INVESTIGADORES
GONZALEZ Daniel Hector
artículos
Título:
Positively charged residues at the N-terminal arm of the homeodomain are required for efficient DNA binding by homeodomain-leucine zipper proteins
Autor/es:
PALENA, CLAUDIA M.; TRON, ADRIANA E.; BERTONCINI, CARLOS W.; GONZALEZ, DANIEL H.; CHAN, RAQUEL L.
Revista:
JOURNAL OF MOLECULAR BIOLOGY
Editorial:
ACADEMIC PRESS LTD-ELSEVIER SCIENCE LTD
Referencias:
Lugar: Manchester; Año: 2001 vol. 308 p. 39 - 47
ISSN:
0022-2836
Resumen:
Plant homeodomain-leucine zipper proteins, unlike most animal
homeodomains, bind DNA efficiently only as dimers.

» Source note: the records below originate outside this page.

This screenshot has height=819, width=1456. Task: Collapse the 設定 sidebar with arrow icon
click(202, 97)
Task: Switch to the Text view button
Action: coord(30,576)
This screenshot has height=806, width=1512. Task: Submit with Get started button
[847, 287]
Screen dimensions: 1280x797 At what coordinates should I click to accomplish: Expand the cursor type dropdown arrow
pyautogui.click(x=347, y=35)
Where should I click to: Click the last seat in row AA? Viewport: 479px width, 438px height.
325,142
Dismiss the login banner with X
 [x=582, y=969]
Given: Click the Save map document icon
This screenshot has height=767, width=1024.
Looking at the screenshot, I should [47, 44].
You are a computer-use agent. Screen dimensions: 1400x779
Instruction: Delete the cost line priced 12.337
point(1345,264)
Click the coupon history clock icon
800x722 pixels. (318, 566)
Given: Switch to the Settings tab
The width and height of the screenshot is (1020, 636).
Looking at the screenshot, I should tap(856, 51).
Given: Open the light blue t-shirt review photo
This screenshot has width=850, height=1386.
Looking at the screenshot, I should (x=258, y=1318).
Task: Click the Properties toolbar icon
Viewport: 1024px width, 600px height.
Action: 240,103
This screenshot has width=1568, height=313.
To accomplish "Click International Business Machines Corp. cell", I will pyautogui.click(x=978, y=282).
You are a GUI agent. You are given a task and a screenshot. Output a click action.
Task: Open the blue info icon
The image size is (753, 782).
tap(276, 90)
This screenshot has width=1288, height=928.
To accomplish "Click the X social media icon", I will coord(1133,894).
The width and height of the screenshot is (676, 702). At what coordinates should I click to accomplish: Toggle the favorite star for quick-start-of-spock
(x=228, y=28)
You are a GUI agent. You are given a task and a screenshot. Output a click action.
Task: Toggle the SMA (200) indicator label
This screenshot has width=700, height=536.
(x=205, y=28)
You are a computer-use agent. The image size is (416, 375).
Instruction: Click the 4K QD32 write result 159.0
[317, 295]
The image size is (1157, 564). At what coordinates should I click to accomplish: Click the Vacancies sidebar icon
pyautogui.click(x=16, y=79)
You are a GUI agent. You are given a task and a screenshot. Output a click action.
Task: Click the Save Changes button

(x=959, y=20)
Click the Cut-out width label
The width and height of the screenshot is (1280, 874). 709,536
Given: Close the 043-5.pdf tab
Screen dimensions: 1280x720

In the present work,
we report that the deletion of the homeodomain N-terminal arm (first
nine residues) of the homeodomain-leucine zipper protein Hahb-4
dramatically affects its DNA-binding affinity, causing a 70-fold
increase in dissociation constant. The addition of the N-terminal arm of
Drosophila Antennapedia to the truncated form restores the DNA-binding
affinity of dimers to values similar to those of the native form.
However, the Antennapedia N-terminal arm is not able to confer increased
binding affinity to monomers of Hahb-4 lacking the leucine zipper
motif, indicating that the inefficient binding of monomers must be due
to structural differences in other parts of the molecule. The
construction of proteins with modifications at residues 5 to 7 of the
homeodomain suggests strongly that positively charged amino acids at
these positions play essential roles in determining the DNA-binding
affinity. However, the effect of mutations at positions 6 and 7 can be
counteracted by introducing a stretch of positively charged residues at
positions 1 to 3 of the homeodomain. Sequence comparisons indicate that
all homeodomain-leucine zipper proteins might use contacts of the
N-terminal arm with DNA for efficient binding. The occurrence of a
homeodomain with a DNA-interacting N-terminal arm must then be an
ancient acquisition in evolution, earlier than the separation of lines
leading to metazoa, fungi and plants.